F. Hegel, as it were, echoed Pascal, saying: "Since the intellect comprehends the infinite only as something negative, and thus as the otherworld, he believes that he exerts more honor to the infinite, The more pushes him away from him as something alien. "

Time is the form in which, according to A. Schopenhauer, nothingness of things opens before us as their impermanence, because this is it, time, under our hands turns all our pleasures and joys into nothingness, and then we ask ourselves with surprise: where did they go? The very nothingness is, therefore, the only objective element of time, in other words, only it, this nothingness, is that which corresponds to time, and in the inner essence of things what it is, time, is an expression . That is why time serves a priori as a necessary form of all our perceptions: everything must appear in it, even ourselves.
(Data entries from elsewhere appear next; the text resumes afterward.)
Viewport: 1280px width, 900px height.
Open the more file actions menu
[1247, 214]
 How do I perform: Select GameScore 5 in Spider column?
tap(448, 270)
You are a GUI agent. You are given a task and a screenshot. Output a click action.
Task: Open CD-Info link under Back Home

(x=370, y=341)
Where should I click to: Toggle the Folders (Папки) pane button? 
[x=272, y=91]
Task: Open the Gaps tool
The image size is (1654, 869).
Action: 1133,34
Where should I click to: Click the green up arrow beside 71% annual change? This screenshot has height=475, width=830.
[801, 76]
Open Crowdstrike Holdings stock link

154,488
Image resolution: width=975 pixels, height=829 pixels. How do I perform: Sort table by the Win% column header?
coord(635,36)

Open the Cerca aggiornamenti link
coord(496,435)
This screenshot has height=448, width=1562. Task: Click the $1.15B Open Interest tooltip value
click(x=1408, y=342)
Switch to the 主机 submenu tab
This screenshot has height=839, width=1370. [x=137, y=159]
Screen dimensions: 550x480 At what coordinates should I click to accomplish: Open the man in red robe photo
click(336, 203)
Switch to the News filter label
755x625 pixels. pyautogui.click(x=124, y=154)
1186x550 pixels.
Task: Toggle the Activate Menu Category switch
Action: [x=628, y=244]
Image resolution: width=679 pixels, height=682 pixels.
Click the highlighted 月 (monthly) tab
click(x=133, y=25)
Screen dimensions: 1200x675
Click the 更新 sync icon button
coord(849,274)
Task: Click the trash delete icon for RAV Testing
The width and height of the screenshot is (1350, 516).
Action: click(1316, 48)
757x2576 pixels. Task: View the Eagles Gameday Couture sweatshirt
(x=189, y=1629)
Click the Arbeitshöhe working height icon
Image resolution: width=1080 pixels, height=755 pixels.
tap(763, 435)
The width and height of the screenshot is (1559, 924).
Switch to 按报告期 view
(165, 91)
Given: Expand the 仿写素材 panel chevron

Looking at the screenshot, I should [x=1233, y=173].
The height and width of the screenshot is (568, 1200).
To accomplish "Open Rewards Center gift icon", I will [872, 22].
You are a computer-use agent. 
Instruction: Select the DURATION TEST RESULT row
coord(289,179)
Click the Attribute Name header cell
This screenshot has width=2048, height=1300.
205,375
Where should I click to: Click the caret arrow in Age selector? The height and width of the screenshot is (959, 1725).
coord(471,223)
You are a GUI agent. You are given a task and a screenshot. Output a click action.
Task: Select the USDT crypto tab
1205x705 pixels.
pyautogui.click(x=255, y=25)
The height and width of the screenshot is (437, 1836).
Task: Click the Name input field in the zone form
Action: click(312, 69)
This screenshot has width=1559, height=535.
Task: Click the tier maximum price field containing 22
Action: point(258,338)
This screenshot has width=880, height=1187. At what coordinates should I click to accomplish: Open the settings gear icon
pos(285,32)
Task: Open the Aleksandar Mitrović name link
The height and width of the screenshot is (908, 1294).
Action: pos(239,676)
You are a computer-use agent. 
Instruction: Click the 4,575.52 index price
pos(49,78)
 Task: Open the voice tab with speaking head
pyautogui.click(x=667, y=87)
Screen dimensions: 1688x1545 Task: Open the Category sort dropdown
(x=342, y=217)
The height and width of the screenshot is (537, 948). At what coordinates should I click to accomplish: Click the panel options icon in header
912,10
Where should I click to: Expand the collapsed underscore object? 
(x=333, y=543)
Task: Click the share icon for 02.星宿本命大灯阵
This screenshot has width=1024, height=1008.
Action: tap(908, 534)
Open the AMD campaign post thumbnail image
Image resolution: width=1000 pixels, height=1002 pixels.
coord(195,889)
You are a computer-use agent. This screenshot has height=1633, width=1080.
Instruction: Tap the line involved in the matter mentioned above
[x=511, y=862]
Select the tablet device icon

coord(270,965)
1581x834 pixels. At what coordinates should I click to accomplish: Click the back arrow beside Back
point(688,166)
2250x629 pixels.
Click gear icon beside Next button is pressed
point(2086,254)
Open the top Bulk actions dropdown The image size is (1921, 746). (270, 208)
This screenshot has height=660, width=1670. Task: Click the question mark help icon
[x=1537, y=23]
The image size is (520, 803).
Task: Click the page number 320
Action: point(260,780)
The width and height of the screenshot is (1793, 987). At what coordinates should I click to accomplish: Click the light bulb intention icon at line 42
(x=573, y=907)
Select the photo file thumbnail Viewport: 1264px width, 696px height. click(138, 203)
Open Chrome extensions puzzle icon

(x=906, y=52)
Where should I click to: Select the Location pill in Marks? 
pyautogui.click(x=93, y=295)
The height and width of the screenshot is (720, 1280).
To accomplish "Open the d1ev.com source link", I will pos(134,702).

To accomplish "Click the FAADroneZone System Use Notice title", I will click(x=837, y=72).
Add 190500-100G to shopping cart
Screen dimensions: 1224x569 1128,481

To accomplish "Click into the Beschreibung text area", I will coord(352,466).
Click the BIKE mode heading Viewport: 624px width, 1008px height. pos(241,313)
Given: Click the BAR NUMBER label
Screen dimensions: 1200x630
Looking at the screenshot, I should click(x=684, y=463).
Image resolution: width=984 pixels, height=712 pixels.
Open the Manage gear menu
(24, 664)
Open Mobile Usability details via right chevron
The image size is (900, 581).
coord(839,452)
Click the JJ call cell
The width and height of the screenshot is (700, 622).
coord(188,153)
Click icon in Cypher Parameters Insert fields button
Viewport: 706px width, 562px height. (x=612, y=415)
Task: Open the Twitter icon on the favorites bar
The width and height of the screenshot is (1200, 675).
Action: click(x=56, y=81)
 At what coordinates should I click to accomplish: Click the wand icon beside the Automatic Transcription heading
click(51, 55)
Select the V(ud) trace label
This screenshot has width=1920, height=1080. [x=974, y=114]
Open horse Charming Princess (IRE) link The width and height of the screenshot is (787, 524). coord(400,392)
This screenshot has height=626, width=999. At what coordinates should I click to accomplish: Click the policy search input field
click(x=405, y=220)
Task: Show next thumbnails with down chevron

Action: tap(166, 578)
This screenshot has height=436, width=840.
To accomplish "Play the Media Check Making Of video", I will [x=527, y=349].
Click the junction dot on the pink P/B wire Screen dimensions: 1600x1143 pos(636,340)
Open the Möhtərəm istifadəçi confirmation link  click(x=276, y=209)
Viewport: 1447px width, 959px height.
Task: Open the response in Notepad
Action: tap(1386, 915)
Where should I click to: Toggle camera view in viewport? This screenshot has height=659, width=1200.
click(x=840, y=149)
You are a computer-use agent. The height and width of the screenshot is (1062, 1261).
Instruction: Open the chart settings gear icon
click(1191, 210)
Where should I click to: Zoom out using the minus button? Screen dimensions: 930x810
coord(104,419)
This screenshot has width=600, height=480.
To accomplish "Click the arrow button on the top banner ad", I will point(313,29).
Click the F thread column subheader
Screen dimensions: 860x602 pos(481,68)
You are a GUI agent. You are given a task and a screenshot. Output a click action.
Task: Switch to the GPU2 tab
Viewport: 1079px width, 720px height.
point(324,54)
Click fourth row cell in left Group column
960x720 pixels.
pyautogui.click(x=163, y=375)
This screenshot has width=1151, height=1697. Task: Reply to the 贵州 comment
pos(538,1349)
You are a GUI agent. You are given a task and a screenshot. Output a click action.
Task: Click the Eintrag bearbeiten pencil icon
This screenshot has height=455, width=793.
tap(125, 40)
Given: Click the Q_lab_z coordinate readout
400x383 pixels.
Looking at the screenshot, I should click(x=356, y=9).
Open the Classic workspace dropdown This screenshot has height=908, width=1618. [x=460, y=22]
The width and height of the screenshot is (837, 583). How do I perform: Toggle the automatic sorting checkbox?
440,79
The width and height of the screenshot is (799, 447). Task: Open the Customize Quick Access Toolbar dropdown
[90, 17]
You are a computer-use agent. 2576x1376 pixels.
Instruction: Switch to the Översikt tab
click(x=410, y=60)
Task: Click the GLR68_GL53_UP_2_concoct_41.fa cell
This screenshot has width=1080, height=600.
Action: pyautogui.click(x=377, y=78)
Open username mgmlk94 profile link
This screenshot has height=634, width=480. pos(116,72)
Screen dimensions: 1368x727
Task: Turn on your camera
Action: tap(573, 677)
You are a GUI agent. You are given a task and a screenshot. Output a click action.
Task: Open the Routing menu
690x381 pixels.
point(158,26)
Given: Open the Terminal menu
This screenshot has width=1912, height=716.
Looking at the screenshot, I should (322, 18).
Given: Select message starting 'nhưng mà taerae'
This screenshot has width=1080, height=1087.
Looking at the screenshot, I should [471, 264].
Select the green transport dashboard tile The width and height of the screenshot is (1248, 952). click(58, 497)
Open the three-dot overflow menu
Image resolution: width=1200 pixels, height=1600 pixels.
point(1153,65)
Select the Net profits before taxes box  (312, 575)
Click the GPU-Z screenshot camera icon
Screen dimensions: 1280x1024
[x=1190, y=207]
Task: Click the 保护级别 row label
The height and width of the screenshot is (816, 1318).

And because of this our life is primarily similar to payment, which is all calculated from copper cents and which must still be paid off. These pennies are days, maturity is death, for in the end time is an estimate that nature makes to all of its creatures: it turns them into nothing. Such are the views of Schopenhauer, developed in the work, the very name of which is filled with gloomy pessimism: "On the insignificance and sorrows of life."

The culture of the philosophical mind whispers to me: This can be disagreed, but it must be known. I vaguely remember: once and for someone I read that long and intense thoughts on this topic (extremely interesting, but oppressive to our soul) for some end up in the wrong in their mental attitude.